Jakob Chychrun and Matt Roy have combined to form a dominant defense pairing this season: ‘They’ve been very, very effective right from jump street’

The Washington Capitals are a team primarily built from the back, with a defense corps among the best in the NHL. A major part of that group this season has been the dominant second pairing of Jakob Chychrun and Matt Roy. With the two on ice during five-on-five play, the Capitals have scored 18 goals and allowed only 4.
Chychrun and Roy both joined the Capitals last season, and while they now seem like a match made in heaven, the two were unable to build fast chemistry during the 2024-25 campaign. Caps head coach Spencer Carbery went back to the drawing board with the pair this preseason, hoping to develop more cohesion between the two, and that process has paid near-immediate dividends.
“I talked to both guys before the season, asked them, ‘How do you feel with one another?’” Carbery said Wednesday. “This is when we weren’t going with that pair to start. ‘Why do you think it didn’t work? What could we do in the future if we potentially went to that pair?’ So I got some interesting insight from them personally. Because sometimes you watch the film or you read the numbers, but your best source is to go to the guys and ask them how they feel on the ice. ‘Is there anything that sticks out of why we’re successful or why we aren’t?
“And so I got some interesting insight from them. I can’t remember when exactly we went to the pair. We were playing Chychy at the beginning, you remember, with Riemer a lot, and felt like if we could get him into a spot where he’s got a real comfortable partner with Matt Roy, felt like it kind of solidified our top four.”

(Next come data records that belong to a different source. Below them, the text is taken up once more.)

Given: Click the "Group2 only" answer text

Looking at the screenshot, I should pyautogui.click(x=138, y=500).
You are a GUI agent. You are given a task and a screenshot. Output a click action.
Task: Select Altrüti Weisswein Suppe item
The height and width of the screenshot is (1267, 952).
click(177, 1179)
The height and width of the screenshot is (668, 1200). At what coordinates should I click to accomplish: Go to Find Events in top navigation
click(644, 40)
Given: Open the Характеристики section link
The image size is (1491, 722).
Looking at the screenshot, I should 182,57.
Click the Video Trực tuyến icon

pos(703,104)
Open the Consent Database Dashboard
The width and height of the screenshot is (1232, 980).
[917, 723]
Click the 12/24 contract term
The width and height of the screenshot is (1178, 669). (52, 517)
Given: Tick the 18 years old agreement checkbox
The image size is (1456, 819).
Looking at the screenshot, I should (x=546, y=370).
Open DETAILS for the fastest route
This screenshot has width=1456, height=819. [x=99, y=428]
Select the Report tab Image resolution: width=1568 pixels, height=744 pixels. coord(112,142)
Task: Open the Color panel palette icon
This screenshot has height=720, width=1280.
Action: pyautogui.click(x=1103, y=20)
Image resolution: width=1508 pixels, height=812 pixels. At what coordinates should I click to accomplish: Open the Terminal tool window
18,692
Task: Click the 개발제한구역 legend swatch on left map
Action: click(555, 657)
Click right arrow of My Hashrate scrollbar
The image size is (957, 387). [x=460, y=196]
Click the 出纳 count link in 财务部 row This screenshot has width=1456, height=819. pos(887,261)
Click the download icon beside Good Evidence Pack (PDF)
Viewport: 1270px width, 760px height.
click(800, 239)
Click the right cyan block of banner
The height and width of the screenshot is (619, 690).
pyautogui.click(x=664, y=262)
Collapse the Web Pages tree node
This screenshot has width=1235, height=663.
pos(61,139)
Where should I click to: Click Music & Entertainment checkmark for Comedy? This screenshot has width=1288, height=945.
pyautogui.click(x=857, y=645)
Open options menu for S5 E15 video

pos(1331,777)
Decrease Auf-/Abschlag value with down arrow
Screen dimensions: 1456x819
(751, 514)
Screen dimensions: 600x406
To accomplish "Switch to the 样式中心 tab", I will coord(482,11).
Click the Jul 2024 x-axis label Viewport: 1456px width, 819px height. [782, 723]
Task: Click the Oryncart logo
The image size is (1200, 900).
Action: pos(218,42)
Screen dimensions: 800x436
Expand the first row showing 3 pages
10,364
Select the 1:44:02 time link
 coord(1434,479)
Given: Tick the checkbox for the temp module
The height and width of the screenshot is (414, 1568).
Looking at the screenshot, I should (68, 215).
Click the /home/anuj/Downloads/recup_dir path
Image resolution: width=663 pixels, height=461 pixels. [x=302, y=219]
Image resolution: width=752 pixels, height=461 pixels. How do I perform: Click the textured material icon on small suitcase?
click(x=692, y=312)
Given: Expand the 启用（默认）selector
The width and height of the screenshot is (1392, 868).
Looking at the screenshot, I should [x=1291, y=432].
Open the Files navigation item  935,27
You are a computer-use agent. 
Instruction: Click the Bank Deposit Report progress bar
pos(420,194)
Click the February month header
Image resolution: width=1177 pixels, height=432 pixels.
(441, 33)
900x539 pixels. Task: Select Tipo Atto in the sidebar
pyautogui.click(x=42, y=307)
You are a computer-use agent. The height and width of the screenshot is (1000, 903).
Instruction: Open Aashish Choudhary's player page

In 153:58 of five-on-five ice time together last season, the pairing saw 47.8 percent of shot attempts, 48.6 percent of expected goals, 53.6 percent of scoring chances, and 48.4 percent of high-danger chances. The Capitals were also out-scored 10-8 during those minutes.
This year, they have completely flipped those results around in 217:04 of joint five-on-five ice time, owning 60.7 percent of shot attempts, 65.3 percent of expected goals, 60.5 percent of scoring chances, and 64.6 percent of high-danger chances.
“Kudos to those guys because they’ve been very, very effective right from jump street on them getting together,” Carbery said. “I think they’ve built some good chemistry. I think some of the things that we pointed out and talked about, I think they’ve taken to heart and really paid attention to. They’ve sort of made some adjustments and done a real good job.
“A lot of credit goes to both of those guys, because Matt Roy flies under the radar where Chychy gets a lot of the accolades, the goals, the assists, the power play time, where Matt Roy has done an excellent job this year, not only in his role of being a really good effective puck mover and defender, but also enabling Jakob Chychrun to be as productive offensively as he has.
As Carbery indicates, Roy’s more stay-at-home style has allowed Chychrun’s elite offensive ability to flourish, as he ranks third among all NHL defensemen in overall scoring with 22 points and tied for first in goals with 9. Chychrun is on pace for 75 points (31g, 44a) over a full 82-game slate, which would smash the career-high 47 points (20g, 27a) he recorded last season.
Roy’s role with the Capitals has grown in his second season with the team, with his ice time rising to over 20 minutes per game (20:26). Most of that increase comes via an expanded role on the penalty kill, where he’s playing 2:17 of shorthanded ice time per game, fourth-most on the Caps.
The two defenders will pair up again on Friday night when the Capitals host the Toronto Maple Leafs.